### What to do
Beginning with the line that holds "You are a computer-use" and ending with the last line below, repeat each line exactly, leaving any pictures out.

(Extracted records)
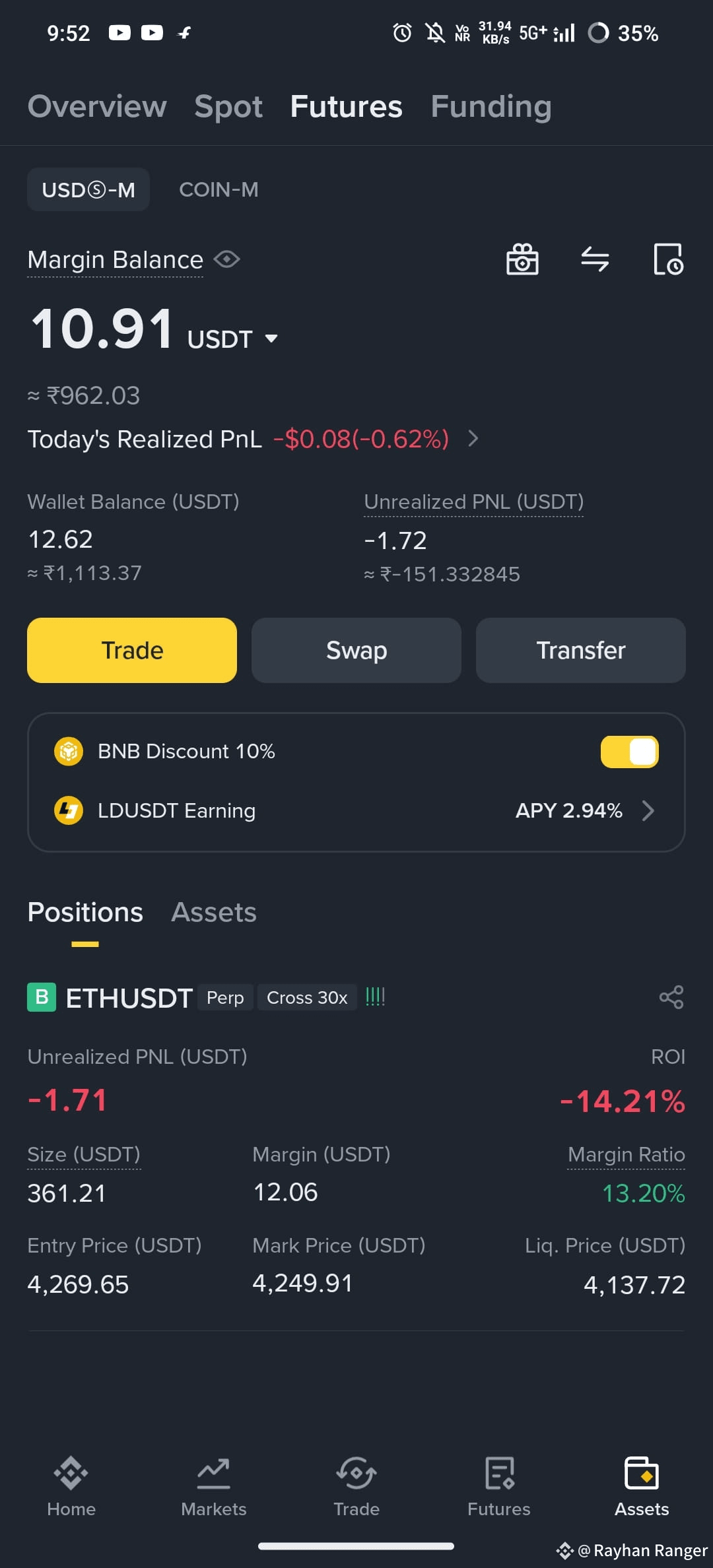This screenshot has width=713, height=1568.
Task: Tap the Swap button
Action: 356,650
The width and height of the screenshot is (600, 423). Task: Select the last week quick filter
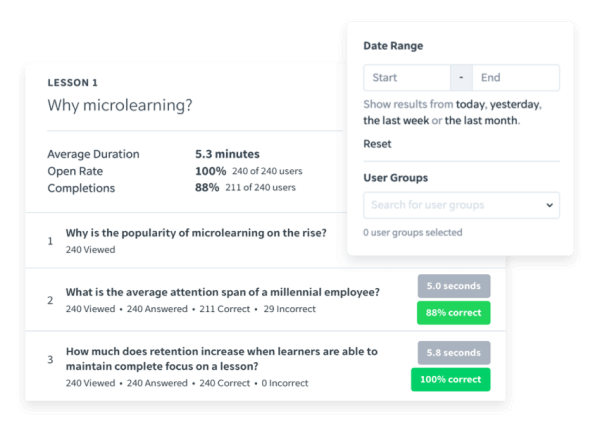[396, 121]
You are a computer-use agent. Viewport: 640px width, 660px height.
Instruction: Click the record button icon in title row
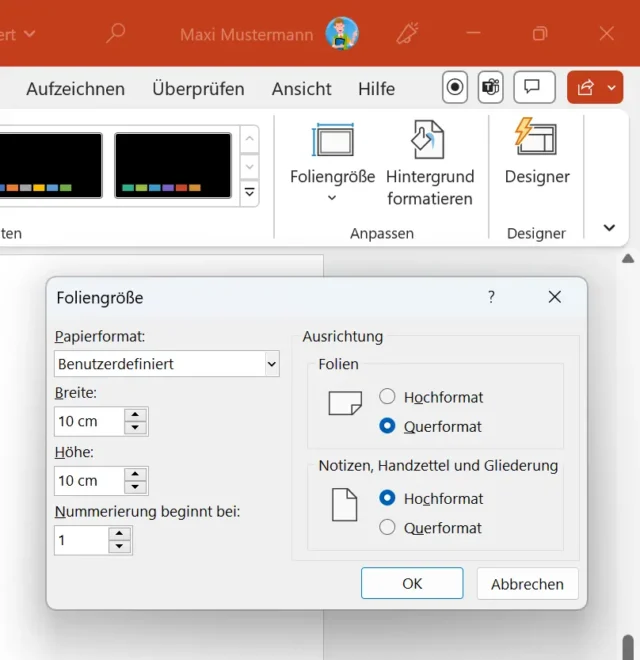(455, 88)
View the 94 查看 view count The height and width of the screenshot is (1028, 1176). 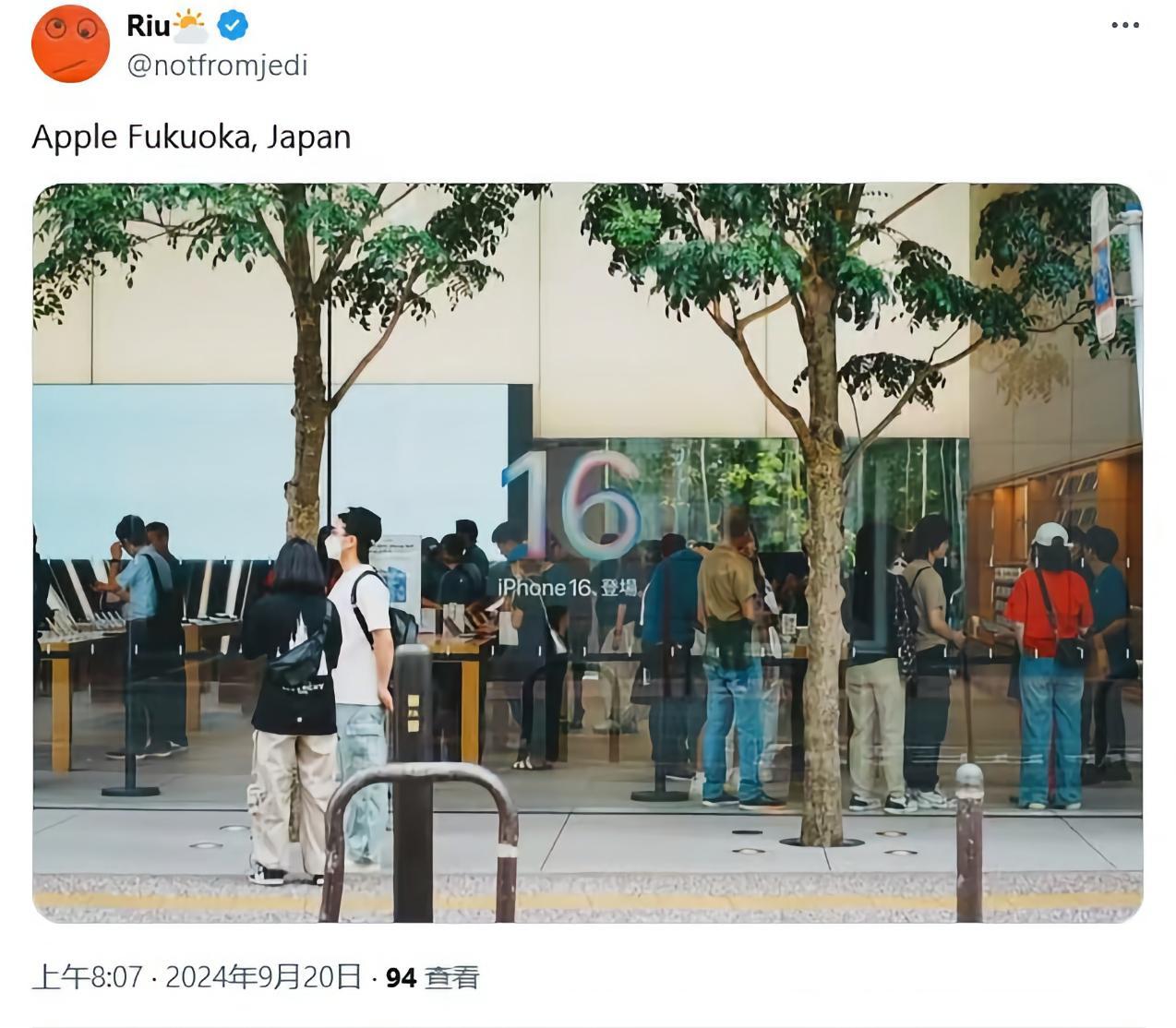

### Response below
You are a computer-use agent. Viewport: 640px width, 660px height.
Instruction: Click the record button icon in title row
(455, 88)
View the 94 查看 view count The height and width of the screenshot is (1028, 1176). 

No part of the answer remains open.